Bengaluru: The police now suspect that someone close to the family was in touch with the abductors of Nishchith, the 13-year-old schoolboy, whose charred body was recovered at a deserted location in Bengaluru on Thursday. On Friday, two suspects, Gurumurthy alias Shivaprakash (25) and Gopikrishna (27), were taken into custody after an encounter with the police. Both were shot in the leg after they allegedly attacked members of the police team that managed to track them down.
The police are now waiting for them to recover sufficiently before starting interrogations. Only after that will a clearer picture emerge.
Gurumurthy was a former driver of Nishchith’s father and knew the child. That is why he accompanied the abductors without raising an alarm on Wednesday evening, the police suspect. Nishchith was kidnapped while returning from his tuition class. The police suspect that someone known to the family was in constant touch with Gurumurthy and Gopikrishna after the abduction and kept them informed about the movement of the parents.
Based on this information, the kidnappers kept shifting from one location to another, thwarting efforts by police teams to get to them in time to save the boy.
The police are also baffled by Gurumurthy’s technological prowess. While calling up Nishchith’s mother only once, he used Virtual Private Networks (VPN) and Voice over Internet Protocol (VoIP) to hide his tracks. All communication with the parents thereafter was through WhatsApp messages.
“The criminals may have killed the child to prevent being identified and also may not have had any hideout to keep him. They seemed to have run out of options and may have killed him. In most cases, burning the body after killing is to hide the identity of the victim and get rid of vital evidence. The longer it takes to identify a body, the more time the criminals get to make a getaway. Professional kidnappers have gangsters as part of their network, with whose help they keep shifting their hostage from one undisclosed place to the other, making it a daunting task and long chase for the police. Because of their network they are able to sustain and even hike the demand for ransom,” a senior police official said.

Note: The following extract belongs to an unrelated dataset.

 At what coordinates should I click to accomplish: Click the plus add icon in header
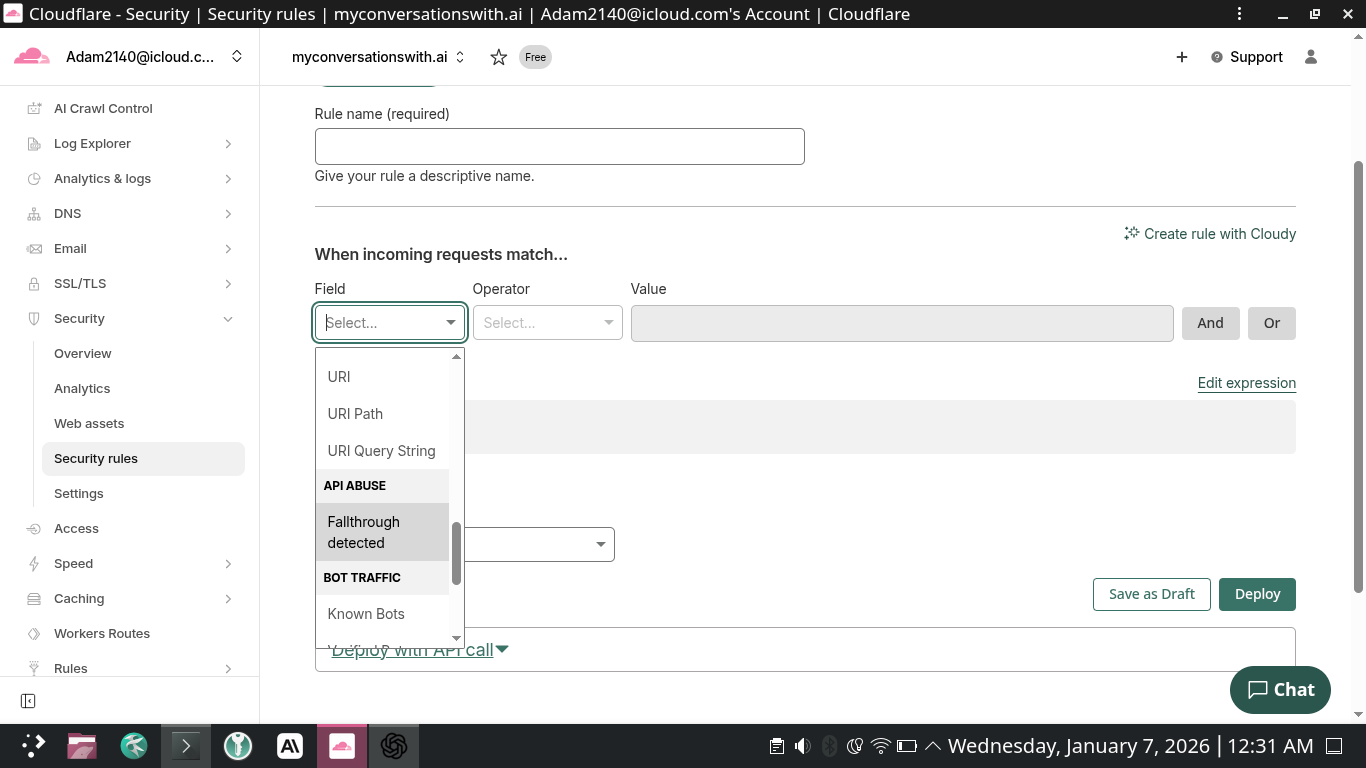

In this case, the entire crime, from kidnapping, ransom call to the victim’s parents, and the murder happened in quick succession, as if the perpetrators were in a hurry and had started to panic towards the end.
“There is a high possibility of a conduit through which information on the hostage’s parents and their movements was being passed in real time to the perpetrators, and they seem to know exactly what was happening at the other end. In such cases, it is highly likely that someone is known to both sides,” the official said.
“The second important fact is that the amount of Rs 5 lakh for ransom suggests the desperation of the criminals and a small team. They may have resorted to kidnapping to get quick and easy money. It is also possible that someone either knows the family or was aware of the boy’s movements (from tuition to home), and may have hired criminals to commit the crime,” he added.